Близость Владимира к катковскому кружку мало тревожила Сергея Михайловича. Легко ли самолюбивому молодому человеку, верящему в свои силы, в свою звезду, слышать за спиной шепот: «ректорский сынок». Поневоле захочется подчеркнуть не просто независимость — несогласие. Была и другая причина. Крайности, как известно, сходятся, и сына, который недавно прошел через искушение материализмом, который называл себя радикалом-метафизиком и в котором при водворении его в духовной академии в Сергиевом Посаде одни видели нигилиста, а другие — религиозного фанатика, мог заинтересовать профессор физики Любимов, человек не без дарования, но совершенный тип пресмыкающегося. Он весь был погружен в материальные интересы и ничего другого не понимал: поесть, погулять и получить побольше денег — вся цель его существования. Соловьеву-старшему он напоминал знакомого по студенческим годам Иринарха Введенского. Тот также ничего ни в политическом, ни в социальном отношении не желал, кроме денег, для немедленного удовлетворения примитивных прихотей. Сергей всегда сторонился этого «нового человека», сразу поняв, что он едва ли отличает должное от недолжного. Позднее Иринарх Введенский перебрался в Петербург, где, кажется, занимался переводами и сделался совершенным нигилистом. Таков и Любимов, только циничнее, грязнее. В том, что сын сумеет во всем разобраться, Соловьев не сомневался.
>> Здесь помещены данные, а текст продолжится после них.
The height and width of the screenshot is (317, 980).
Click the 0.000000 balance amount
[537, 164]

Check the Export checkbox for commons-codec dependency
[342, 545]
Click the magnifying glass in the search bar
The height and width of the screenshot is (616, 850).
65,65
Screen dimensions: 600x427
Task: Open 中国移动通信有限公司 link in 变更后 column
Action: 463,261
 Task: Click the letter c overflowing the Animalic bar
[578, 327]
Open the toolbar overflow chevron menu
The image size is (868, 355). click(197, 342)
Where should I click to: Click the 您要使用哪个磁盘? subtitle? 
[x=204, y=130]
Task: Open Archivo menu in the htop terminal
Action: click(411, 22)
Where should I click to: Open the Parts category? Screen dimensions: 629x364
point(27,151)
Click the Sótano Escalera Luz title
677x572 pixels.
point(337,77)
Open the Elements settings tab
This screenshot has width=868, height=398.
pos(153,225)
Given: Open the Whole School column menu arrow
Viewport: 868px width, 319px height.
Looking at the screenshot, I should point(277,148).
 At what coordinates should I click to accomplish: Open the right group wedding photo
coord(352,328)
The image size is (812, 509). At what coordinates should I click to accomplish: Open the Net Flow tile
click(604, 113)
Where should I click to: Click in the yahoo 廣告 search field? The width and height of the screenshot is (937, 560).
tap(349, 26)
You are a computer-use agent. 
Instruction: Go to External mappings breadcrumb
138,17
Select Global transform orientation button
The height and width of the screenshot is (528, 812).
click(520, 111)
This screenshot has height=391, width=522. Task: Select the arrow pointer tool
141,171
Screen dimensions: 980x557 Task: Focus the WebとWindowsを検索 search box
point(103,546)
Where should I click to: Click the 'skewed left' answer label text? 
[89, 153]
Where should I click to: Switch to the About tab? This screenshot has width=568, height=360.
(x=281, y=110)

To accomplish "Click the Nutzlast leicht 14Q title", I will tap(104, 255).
В 1876 году университет скромно (по-другому запретил министр Толстой) отметил юбилей — двадцать пять лет со времени выхода в свет первого тома «Истории России с древнейших времен». Ученому поднесли бювар, прислали приветственные адресы Петербургский университет и Академия наук. Откликнулись на событие и некоторые журналы. Общественное признание, поздравления, что и говорить, радовали. Четверть века назад все было иначе. В последние годы он получил несколько наград: орден святого Владимира второй степени, орден Белого орла, черногорский орден «За независимость Черной горы», командорский крест первого класса Вюртембергского ордена Фридриха, австрийский орден Франца-Иосифа первой степени, Большой крест шведского ордена Полярной звезды. Европейская известность.

Главное же — работа продолжалась. Казалось, что силы долго не иссякнут. В 1876 году, помимо очередного двадцать шестого тома «Истории России», он напечатал шесть статей, из них две, по восточному вопросу, очень значительные; в 1877 году появилась монография «Император Александр Первый: Политика — Дипломатия» и четыре крупных статьи, одна из которых — «Россия, Австрия и Англия во время движений 1848 и 1849 годов» — напоминала читателям о событиях совсем недавнего времени.

На склоне лет Соловьев особенно интересовался историей русской внешней политики. Его работа об императоре Александре I посвящена столкновению русского царя, «главного деятеля эпохи», с Наполеоном — «гением войны, гением революции». Богатая фактическим материалом, книга подчинена идее спасительности для России сильной и либеральной власти. Идея, ставшая для историка главной, раскрывалась здесь на примерах внешней политики, в сравнительно-историческом плане. Историческую заслугу Александра I Соловье® видел в том, что он (именно он!) сверг Наполеона и установил в Европе мир «после революционных бурь и военных погромов».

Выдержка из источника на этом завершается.